The complete listing, repeated precisely, must form the answer.

BEGIN Data supplied

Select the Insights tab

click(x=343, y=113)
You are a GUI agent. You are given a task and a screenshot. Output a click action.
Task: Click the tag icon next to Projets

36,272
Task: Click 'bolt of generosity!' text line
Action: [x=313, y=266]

END Data supplied

■ Task result ■
Select the Insights tab

click(x=343, y=113)
You are a GUI agent. You are given a task and a screenshot. Output a click action.
Task: Click the tag icon next to Projets

36,272
Task: Click 'bolt of generosity!' text line
Action: [x=313, y=266]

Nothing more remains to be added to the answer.